ToolTime is the digital home for craftsmen businesses built by a group of curious minds from diverse cultures and backgrounds, working cross-functionally and connected by a shared passion.
In this Q&A series you will meet different members of our engineering team, get to know them a bit better and hear what they have to say about ToolTime and technology in general. Today we would like to introduce Ivan Makale, one of our software engineers.
What do you do? What is your position?
Hired as ”senior backend engineer”, mainly working on the backend side of our applications, even if there is not a rigid separation between frontend and backend in ToolTime, as people are encouraged to work full stack.
What led you to ToolTime? Why did you join?
Interesting company, promising business. Company in an early stage, in which you have the chance of influencing, shaping the technical approach.
The business is very solid and not subjected to economic cycles or the fashion of the moment: the work of technicians is always needed, it is mainly about essential services.
What is your favourite part about your role?
Designing software solutions. Team collaboration is always encouraged.
Where do you see the world of technology in 10 years?
I think the move from on-premise infrastructure to cloud services will continue, moving infrastructure more and more to external providers (like AWS, Google, Azure). I would expect the serverless approach to expand significantly, as companies try to delegate the complexities of IT infrastructure if possible, to focus on their business.
There are parts of the business world that have to catch up with IT adoption, especially small companies, so I would expect IT in those sectors to grow. This is exactly our case, where many small companies of technicians and what is around them have a big room for growing in their IT adoption.
Also IoT, of course, should be well expanded in 10 years, and it would be interesting if we could take some opportunity also with that in ToolTime.
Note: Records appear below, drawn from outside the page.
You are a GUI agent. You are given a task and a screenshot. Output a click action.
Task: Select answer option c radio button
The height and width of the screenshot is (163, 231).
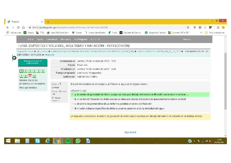point(72,104)
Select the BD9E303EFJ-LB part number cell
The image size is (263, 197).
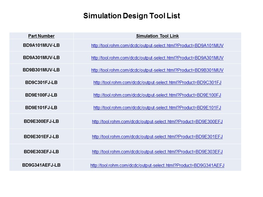click(x=41, y=151)
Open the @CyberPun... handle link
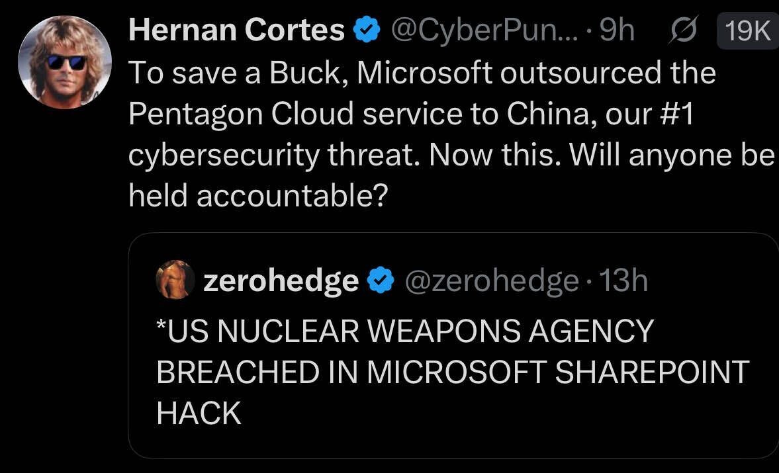Image resolution: width=779 pixels, height=473 pixels. 485,30
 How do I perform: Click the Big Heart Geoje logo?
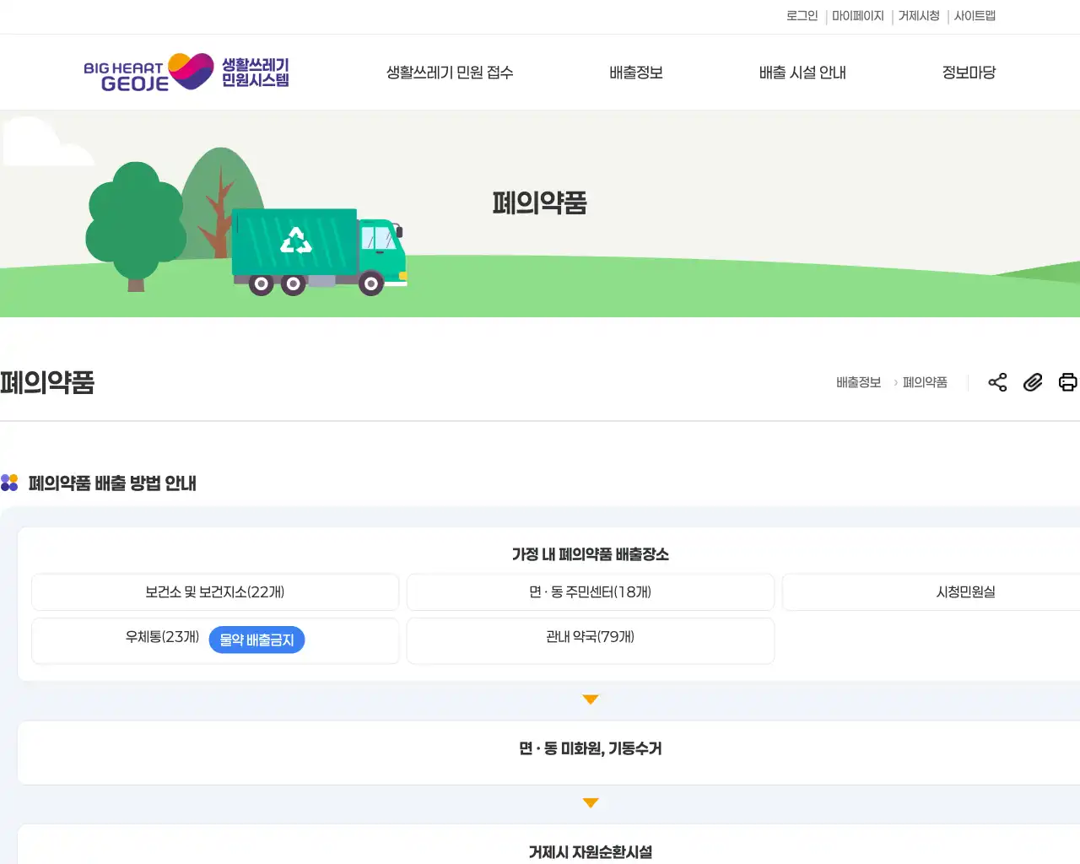pos(186,73)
What would your job be if computers did not exist?
I really don’t know. It would be a very different world. For example, I studied physics initially, before joining the IT sector, but it is not clear to me what kind of opportunities I could have had in physics in a world without computers.
What are you listening/reading/watching at the moment?
Mainly something to keep me up to date with IT subjects and to do some exercise in German (readings, movies). I recently subscribed to the Tagesspiegel and I manage to read only a small part of it.
Any last thoughts?
One important thing in my opinion. It is difficult to predict the future, nobody has a crystal ball, but there is one thing that is probably reasonable to expect from the future. The corona-crisis will not be the only one, let’s remember that we are also in a bigger context of climate crisis, likely to also cause some financial crisis. I think ToolTime is positioned in a very solid business sector, its mission is to do something really useful, to solve problems. Other sectors that are good but, let’s say, less “essential”, like those related to tourism, travel, entertainment (at least part of it), could suffer much more than our business sector.